Recent findings identifying the transcription factors involved in the regulation of pluripotency and self-renewal in embryonic stem cells (ESC) may provide keys that enable the derivation of ESC in domestic species. In this study we monitored the expression of pluripotency-related genes in bovine inner cell mass (ICM) explants during the critical first steps in establishment of primary cultures. The expression of NANOG and POU5F1 transcripts and proteins in intact, in vitro produced (IVP) blastocysts was confirmed by quantitative RT-PCR and fluorescent immunocytochemistry. NANOG was localized to the nucleoplasm as well as the nucleoli in the ICM, whereas it appeared to be restricted to the nucleoli in trophectoderm cells. POU5F1 was localized in the nuclei of ICM and trophectoderm cells. ICM explants were analyzed by quantitative PCR and semiquantitative RT-PCR. The three major pluripotency-related transcription factors, NANOG, POU5F1, and SOX2, were expressed initially in the ICM explants, but were downregulated with subsequent culture.
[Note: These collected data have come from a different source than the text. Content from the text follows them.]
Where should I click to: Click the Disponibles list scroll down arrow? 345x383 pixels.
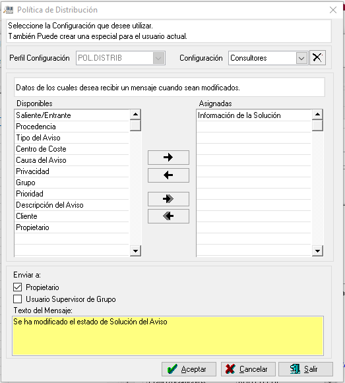point(135,251)
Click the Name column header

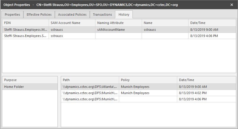(165, 23)

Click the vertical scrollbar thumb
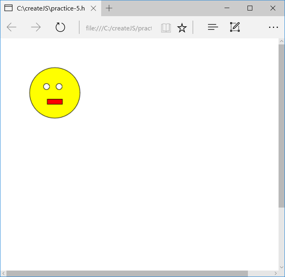(281, 125)
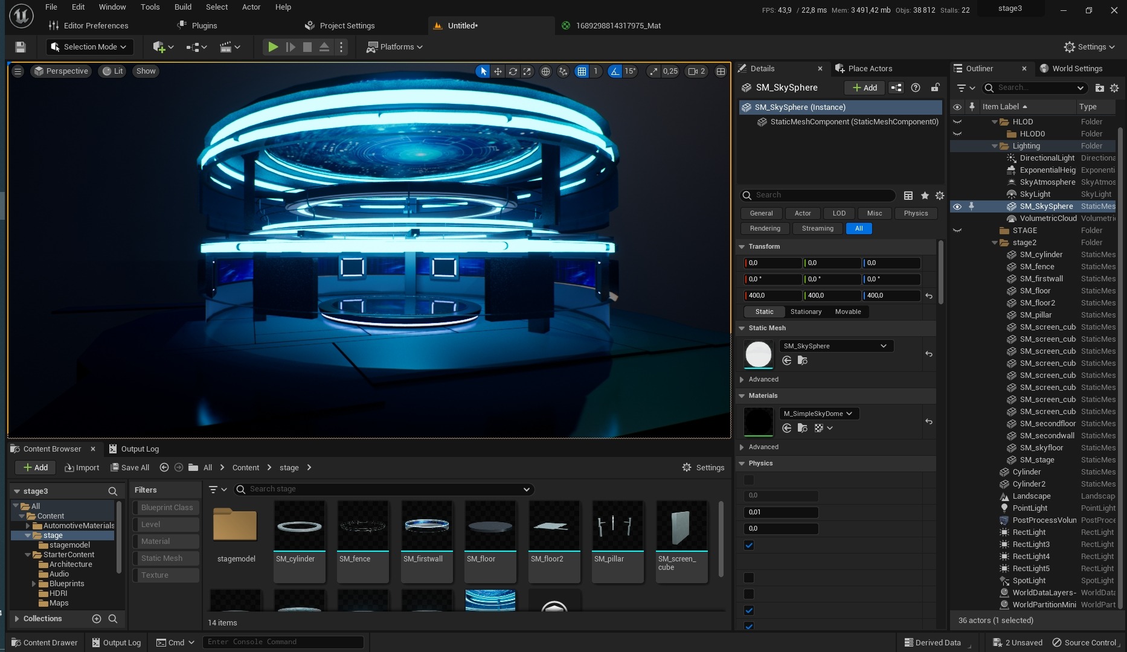Toggle visibility eye for SM_SkySphere in Outliner
Screen dimensions: 1127x652
tap(957, 206)
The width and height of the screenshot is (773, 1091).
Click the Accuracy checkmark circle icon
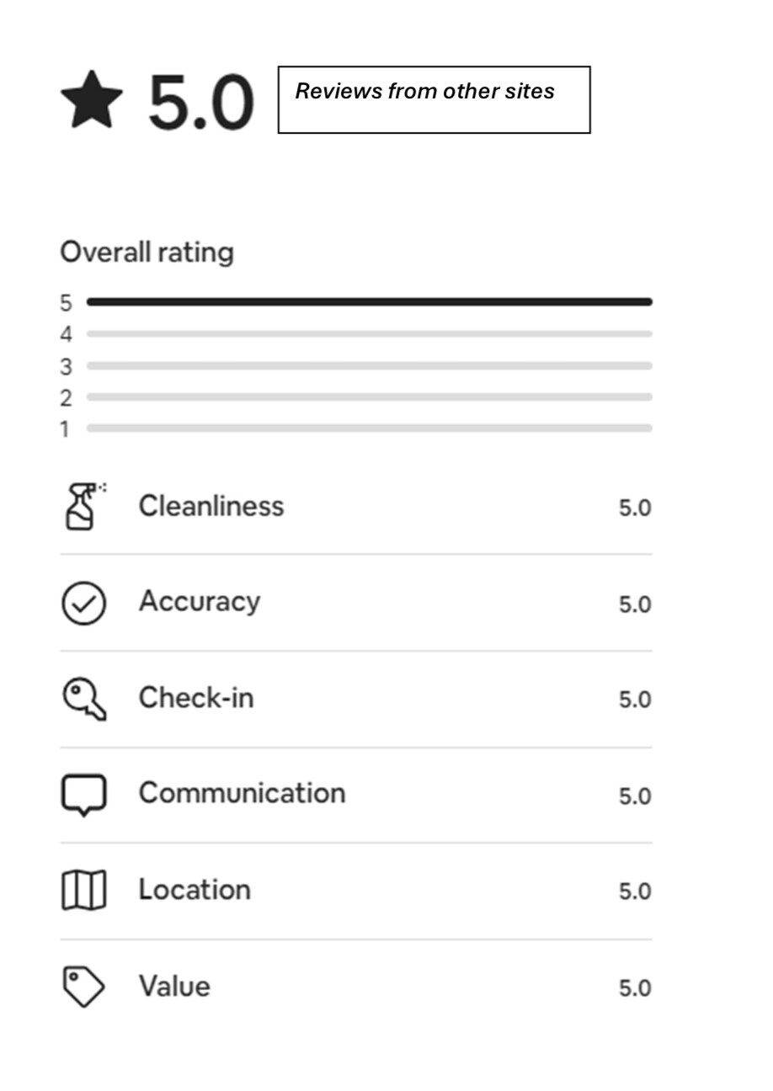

Markers of differentiation (BMP4, HNF4, NCAM, CDX2) and genes involved in LIF, BMP, and WNT signaling pathways were also expressed. ICM explants were cultured in the presence of various concentrations of cytokines belonging to the TGF-β superfamily. Noggin, a cytokine inhibiting the BMP4 pathway, successfully upregulated the relative expression of NANOG mRNA in the ICM explants with respect to controls.